Lemma. Suppose $V$ is a finite-dimensional vector space and $\eta$ is a nonzero alternating $k$-tensor on $V$. Define a linear map $\widehat\eta\colon V\to \Lambda^{k-1}V^*$ by $$ \widehat\eta (v) = i_v \eta $$ (where $i_v\eta$ denotes interior multiplication). Then $\eta$ is decomposable if and only if $\operatorname{Ker} \widehat\eta$ has codimension $k$ in $V$.

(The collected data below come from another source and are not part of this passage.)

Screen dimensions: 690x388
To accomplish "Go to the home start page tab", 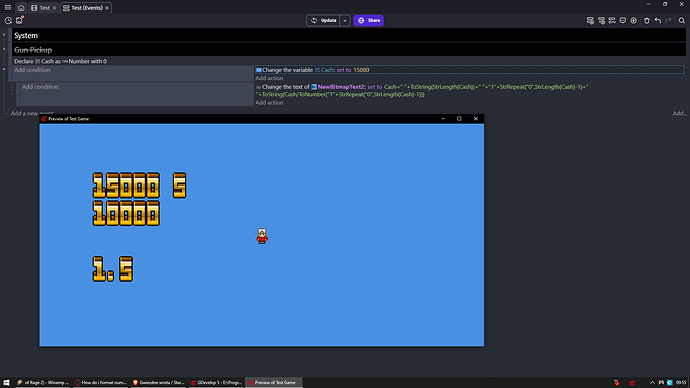I will tap(21, 8).
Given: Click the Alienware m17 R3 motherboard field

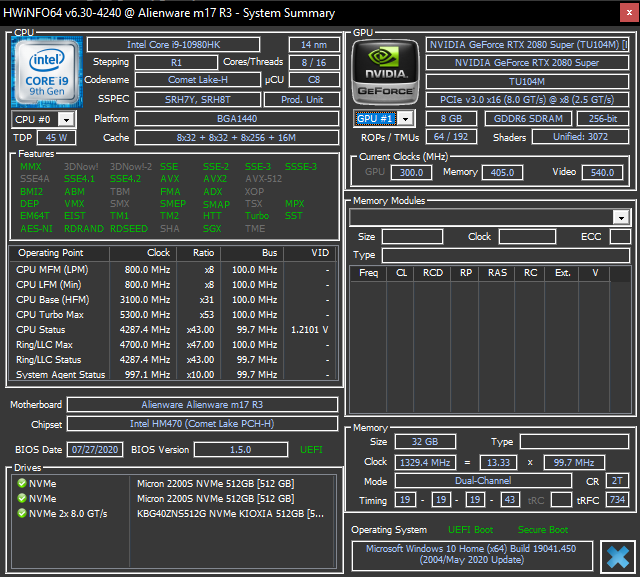Looking at the screenshot, I should pos(202,405).
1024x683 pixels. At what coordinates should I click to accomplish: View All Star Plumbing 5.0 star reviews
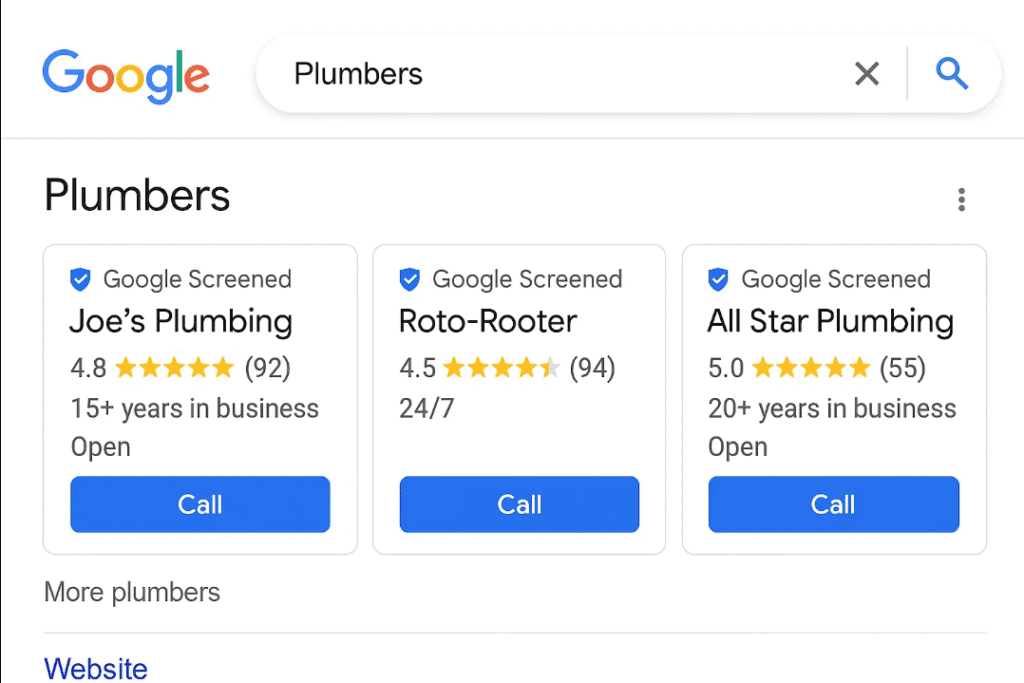point(817,368)
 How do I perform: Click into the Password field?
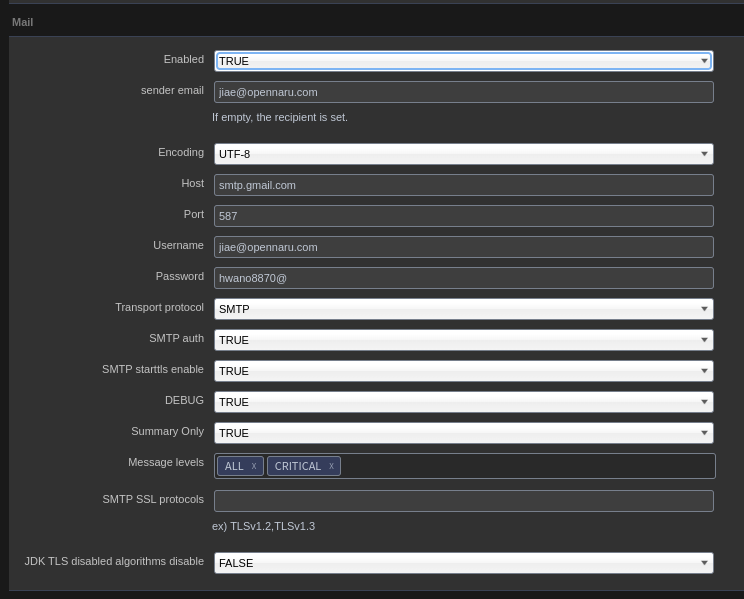pyautogui.click(x=463, y=278)
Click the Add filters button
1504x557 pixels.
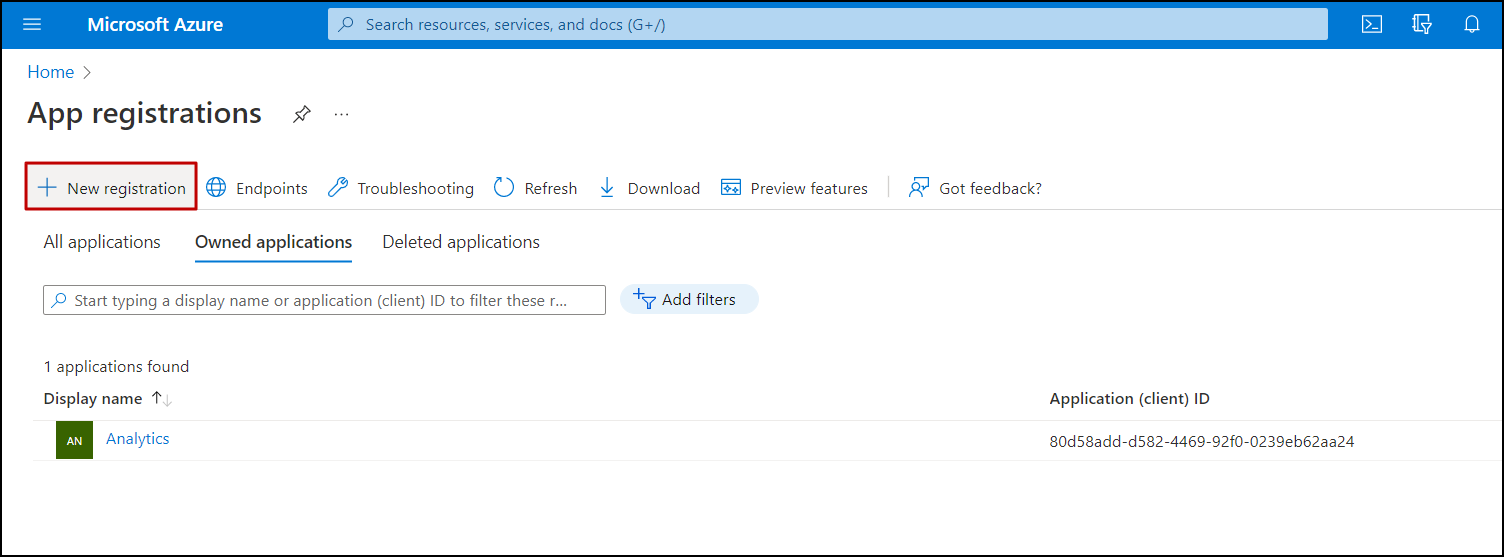point(689,299)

Proof. Let $n$ denote the dimension of $V$. First suppose $\eta$ is decomposable, and write $\eta = e^1\wedge\dots\wedge e^k$ for $1$-tensors $e^1,\dots,e^k$. Since the $e^i$'s are linearly independent (otherwise their wedge product would be zero), we can complete them to a basis $(e^1,\dots,e^n)$ for $V^*$. Let $(e_1,\dots,e_n)$ be the dual basis for $V$. If we write an arbitrary vector $v\in V$ as $v = \sum_{i=1}^n v^i e_i$, then $$ \widehat\eta(v) = \sum_{i=1}^k (-1)^k v^i \, e^1 \wedge \dots \wedge \widehat{e^i} \wedge\dots \wedge e^n, $$ where the hat indicates that $e^i$ is omitted. This is zero if and only if $v^1 = \dots = v^k = 0$, which is to say that $v$ lies in the $(n-k)$-dimensional subspace spanned by $e_{k+1},\dots,e_n$.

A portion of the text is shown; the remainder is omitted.